Goal:
Give again everything from the line containing "Task: Click the back navigation arrow" down to the line containing "tap(560, 637)", swapping "Hand tool" for "Move tool" and leaving all else unchanged.
─── Raw records
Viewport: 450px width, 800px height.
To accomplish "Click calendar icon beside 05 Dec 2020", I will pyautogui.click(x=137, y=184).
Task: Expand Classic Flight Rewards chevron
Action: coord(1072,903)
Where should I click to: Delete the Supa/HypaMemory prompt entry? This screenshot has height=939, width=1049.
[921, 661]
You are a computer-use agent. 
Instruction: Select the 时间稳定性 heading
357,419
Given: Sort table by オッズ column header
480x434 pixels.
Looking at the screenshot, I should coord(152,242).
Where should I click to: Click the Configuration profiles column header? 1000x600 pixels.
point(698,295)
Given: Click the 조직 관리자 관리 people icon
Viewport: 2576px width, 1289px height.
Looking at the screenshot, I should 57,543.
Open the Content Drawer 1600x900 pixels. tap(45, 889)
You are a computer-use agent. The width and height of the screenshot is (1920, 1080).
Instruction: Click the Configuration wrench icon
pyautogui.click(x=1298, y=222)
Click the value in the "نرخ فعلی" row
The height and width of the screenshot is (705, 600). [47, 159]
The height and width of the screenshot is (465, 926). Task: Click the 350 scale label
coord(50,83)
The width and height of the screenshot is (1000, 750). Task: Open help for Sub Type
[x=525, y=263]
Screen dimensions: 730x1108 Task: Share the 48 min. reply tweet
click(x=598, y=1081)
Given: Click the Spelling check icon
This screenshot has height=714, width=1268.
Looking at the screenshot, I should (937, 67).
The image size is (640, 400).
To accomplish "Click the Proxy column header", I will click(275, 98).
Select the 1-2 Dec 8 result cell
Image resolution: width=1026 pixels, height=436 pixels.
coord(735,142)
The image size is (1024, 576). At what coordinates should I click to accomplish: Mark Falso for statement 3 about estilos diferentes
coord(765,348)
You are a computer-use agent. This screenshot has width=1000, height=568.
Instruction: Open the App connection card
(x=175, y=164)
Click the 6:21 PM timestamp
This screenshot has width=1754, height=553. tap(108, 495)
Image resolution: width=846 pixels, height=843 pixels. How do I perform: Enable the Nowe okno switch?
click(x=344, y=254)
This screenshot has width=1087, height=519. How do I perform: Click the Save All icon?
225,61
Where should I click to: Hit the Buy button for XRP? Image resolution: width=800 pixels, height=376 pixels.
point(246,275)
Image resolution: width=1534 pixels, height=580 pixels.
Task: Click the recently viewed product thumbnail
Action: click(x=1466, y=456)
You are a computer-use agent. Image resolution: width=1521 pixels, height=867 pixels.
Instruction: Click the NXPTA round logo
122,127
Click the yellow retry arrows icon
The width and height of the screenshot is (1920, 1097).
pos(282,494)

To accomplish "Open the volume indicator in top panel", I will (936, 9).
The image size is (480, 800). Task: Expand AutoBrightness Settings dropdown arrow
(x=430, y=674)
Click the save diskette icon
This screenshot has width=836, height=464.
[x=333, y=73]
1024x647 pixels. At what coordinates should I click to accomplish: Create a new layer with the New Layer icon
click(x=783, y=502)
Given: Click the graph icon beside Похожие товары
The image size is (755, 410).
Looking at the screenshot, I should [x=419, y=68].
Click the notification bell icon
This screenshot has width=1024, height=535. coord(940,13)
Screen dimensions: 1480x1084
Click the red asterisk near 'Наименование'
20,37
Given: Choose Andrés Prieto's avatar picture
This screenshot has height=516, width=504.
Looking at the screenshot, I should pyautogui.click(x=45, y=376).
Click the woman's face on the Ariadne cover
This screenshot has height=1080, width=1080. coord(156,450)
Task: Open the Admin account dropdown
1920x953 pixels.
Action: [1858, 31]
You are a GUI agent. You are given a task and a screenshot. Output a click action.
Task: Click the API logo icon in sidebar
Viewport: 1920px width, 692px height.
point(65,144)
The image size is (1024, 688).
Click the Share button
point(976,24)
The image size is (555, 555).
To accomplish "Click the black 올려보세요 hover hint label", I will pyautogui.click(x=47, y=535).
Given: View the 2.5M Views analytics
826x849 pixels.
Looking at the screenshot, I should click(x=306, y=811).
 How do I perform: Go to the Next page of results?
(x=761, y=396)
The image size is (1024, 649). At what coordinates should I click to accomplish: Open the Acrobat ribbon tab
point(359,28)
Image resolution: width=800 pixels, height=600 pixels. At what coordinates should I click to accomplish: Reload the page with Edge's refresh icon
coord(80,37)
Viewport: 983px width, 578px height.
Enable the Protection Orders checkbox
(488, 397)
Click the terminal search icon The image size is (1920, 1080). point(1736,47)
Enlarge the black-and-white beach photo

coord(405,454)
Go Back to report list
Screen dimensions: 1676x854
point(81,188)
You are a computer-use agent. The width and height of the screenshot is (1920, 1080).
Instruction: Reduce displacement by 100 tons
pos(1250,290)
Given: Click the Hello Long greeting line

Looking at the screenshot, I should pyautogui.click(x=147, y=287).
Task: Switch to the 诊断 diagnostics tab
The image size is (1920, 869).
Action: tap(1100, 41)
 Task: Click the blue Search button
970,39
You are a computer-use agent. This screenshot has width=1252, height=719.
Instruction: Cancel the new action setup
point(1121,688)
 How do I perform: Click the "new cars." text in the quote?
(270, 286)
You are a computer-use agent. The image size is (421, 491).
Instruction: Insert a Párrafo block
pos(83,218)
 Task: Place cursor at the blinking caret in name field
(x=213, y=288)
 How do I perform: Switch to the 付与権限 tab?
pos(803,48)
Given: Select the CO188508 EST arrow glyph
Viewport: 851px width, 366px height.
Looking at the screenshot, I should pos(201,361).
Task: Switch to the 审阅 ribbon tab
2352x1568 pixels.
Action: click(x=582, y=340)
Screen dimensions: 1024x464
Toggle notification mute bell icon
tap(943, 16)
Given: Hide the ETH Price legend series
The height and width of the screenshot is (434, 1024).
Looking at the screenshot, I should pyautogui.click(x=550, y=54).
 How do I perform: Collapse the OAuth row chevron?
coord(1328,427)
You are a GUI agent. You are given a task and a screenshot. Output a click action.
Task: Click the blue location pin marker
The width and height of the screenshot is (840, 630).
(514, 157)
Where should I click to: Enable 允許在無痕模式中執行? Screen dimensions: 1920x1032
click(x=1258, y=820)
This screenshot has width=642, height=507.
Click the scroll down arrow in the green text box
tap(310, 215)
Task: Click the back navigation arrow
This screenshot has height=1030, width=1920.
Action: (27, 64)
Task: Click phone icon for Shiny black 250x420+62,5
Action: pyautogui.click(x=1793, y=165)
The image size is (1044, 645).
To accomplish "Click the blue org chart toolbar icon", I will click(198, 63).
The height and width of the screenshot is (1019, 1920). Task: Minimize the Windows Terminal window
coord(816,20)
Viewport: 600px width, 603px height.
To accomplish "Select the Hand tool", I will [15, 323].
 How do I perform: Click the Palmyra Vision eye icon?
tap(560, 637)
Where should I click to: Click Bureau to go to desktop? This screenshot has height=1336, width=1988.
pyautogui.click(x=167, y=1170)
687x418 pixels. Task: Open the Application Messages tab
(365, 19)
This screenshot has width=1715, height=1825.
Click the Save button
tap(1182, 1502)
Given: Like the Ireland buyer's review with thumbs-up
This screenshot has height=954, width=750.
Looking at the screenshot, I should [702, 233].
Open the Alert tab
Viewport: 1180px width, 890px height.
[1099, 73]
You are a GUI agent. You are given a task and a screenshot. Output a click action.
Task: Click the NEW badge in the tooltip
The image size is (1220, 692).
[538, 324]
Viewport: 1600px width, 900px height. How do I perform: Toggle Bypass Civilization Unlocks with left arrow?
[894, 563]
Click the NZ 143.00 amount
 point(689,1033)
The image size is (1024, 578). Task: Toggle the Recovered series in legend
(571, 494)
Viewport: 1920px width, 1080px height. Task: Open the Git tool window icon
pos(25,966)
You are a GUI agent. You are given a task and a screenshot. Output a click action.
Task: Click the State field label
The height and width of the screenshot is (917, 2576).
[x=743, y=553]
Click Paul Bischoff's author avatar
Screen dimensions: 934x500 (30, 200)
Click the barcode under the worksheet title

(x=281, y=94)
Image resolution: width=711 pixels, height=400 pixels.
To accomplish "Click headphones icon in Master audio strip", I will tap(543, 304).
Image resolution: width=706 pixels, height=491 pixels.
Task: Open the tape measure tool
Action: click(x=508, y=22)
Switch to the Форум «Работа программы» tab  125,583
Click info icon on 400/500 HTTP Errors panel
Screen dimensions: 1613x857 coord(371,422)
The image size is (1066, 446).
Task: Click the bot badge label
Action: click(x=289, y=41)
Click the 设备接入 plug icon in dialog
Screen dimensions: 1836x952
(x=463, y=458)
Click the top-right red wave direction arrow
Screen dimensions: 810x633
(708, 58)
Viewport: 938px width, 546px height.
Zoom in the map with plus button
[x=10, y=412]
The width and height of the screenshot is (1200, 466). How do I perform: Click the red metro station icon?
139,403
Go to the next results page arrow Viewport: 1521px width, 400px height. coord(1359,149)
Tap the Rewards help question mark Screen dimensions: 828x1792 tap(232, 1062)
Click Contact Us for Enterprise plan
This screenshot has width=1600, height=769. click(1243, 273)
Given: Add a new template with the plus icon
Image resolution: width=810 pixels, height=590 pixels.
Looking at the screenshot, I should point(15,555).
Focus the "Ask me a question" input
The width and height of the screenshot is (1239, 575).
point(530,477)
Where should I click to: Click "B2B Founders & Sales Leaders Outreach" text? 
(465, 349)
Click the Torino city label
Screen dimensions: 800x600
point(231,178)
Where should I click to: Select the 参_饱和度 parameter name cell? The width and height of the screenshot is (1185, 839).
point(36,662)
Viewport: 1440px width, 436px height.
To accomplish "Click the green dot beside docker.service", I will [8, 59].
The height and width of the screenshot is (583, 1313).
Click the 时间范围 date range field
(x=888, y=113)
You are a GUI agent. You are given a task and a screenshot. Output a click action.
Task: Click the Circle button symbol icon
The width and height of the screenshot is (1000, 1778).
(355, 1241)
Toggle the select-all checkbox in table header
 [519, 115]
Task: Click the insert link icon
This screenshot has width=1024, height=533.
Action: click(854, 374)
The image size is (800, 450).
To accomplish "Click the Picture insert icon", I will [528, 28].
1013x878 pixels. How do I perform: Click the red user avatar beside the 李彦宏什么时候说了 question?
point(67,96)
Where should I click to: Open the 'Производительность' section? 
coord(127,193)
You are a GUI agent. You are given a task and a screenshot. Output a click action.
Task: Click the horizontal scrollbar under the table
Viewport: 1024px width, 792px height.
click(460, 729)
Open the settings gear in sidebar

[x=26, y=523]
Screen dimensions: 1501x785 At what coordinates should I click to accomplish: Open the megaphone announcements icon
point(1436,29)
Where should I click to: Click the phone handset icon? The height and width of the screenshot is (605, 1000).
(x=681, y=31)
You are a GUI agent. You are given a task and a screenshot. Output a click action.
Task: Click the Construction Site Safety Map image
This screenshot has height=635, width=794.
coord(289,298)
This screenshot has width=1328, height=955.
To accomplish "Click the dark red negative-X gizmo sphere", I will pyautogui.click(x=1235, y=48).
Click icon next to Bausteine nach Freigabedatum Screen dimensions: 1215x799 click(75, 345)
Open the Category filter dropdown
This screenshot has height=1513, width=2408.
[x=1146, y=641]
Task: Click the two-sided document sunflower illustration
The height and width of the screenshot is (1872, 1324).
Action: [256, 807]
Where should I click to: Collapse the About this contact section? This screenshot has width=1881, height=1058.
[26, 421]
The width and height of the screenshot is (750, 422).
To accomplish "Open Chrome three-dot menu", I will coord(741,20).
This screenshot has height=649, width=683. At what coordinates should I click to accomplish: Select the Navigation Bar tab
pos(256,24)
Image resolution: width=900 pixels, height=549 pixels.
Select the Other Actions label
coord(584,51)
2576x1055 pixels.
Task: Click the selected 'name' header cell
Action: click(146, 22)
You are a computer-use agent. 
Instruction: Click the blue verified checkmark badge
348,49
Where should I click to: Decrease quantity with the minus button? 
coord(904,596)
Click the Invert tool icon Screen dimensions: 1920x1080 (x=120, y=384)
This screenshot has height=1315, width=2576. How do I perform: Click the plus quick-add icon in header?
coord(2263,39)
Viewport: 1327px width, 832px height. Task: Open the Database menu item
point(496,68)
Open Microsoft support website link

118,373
──────
Finished answer:
Task: Click the back navigation arrow
This screenshot has height=1030, width=1920.
Action: (27, 64)
Task: Click phone icon for Shiny black 250x420+62,5
Action: pyautogui.click(x=1793, y=165)
The image size is (1044, 645).
To accomplish "Click the blue org chart toolbar icon", I will click(198, 63).
The height and width of the screenshot is (1019, 1920). Task: Minimize the Windows Terminal window
coord(816,20)
Viewport: 600px width, 603px height.
To accomplish "Select the Move tool", I will [15, 323].
 How do I perform: Click the Palmyra Vision eye icon?
tap(560, 637)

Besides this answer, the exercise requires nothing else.